The National Endowment for the Arts does not underwrite all arts events, of course. But grants funded from its 1997 appropriation of $99.5 million in funding flow to every state, into three-quarters of U.S. congressional districts.
U.S. Rep. Sonny ``I Got You, Babe'' Bono of California says he never met anyone who needed NEA money. Republican opponents of the NEA say complains that the agency funds ``pornography'' - an allusion to the minute number of grants linked to controversial exhibits and performances. They also contend that NEA dollars go to ``elitists.'' But do urban and rural schoolchildren, seniors and the disabled, among the chief beneficiaries of NEA grants for arts-outreach programs, qualify as ``elitists''?
On Thursday, the U.S. House of Representative voted 217-216 to chop funding for the NEA from its current $99.5 million level to $10 million in 1998 with which to shut itself down. President Clinton's request for $136 million wasn't in play.
On Friday, the House voted down an alternative bill to send lump sums to the states for arts education and local arts groups. So, no money for the arts - but no money for the NEA either, which would perish.
NEA partisans look to the U.S. Senate and to the White House to save the agency's bacon. The Senate leans to keeping the agency alive. Clinton has pledged to veto any killing bill.
As fascinating as the fight to save the NEA is the struggle between far-right Republicans determined to zero-out the agency and Republicans determined to keep on funding it. The block-grants initiative championed by House Speaker Newt Gingrich of Georgia was designed to end that conflict by acknowledging a federal role in arts funding while dumping the NEA. Republicans and Democrats who saw the maneuver as a prelude to ending federal funding for combined to defeat the block-grant bill.
NEA head Jane Alexander, the actress, is criticized and praised for spreading the agency's funds across the land for uncontroversial events. But her approach not only carries performances and exhibitions to thinly populated districts and inner-city neighborhoods, it also wins over congressmen who might otherwise be hostile to the agency.

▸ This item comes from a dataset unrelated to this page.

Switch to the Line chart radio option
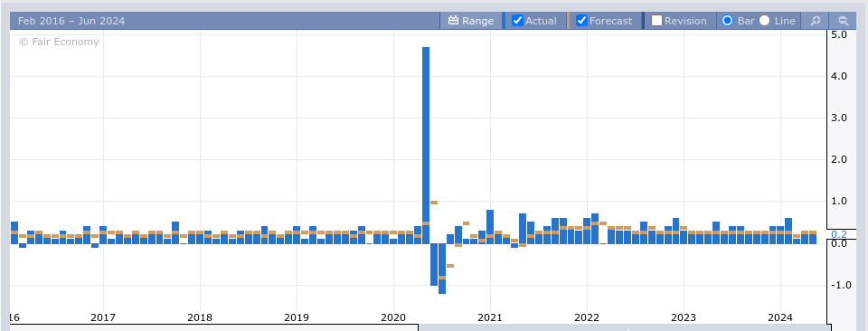This screenshot has height=331, width=868. pyautogui.click(x=765, y=21)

Expressing his opposition to keeping the NEA on life support, Republican U.S. Rep. Phil Crane of complained that his state's share of the NEA pie is smaller than the District of Columbia's - a ration that includes some national arts projects. The aggrieved Crane seemingly wants more or nothing - not exactly a principled stand. It also ignores the reality that a country's capitol city is usually - and understandably - the site of a heavy concentration of arts activity; last year, 4.7 million people visited the National Gallery of Art.
Meanwhile, the ``elitist'' charge rings hollow. Not-for-profit arts organizations add $37 billion a year to the U.S. economy, employ 1.3 million and contribute $3.4 billion to the federal treasury, of which the $136 million the administration asks for the NEA is a fraction.
But the NEA could easily become history unless those who to value its contribution to the national arts scene speak to those who represent them in House and Senate.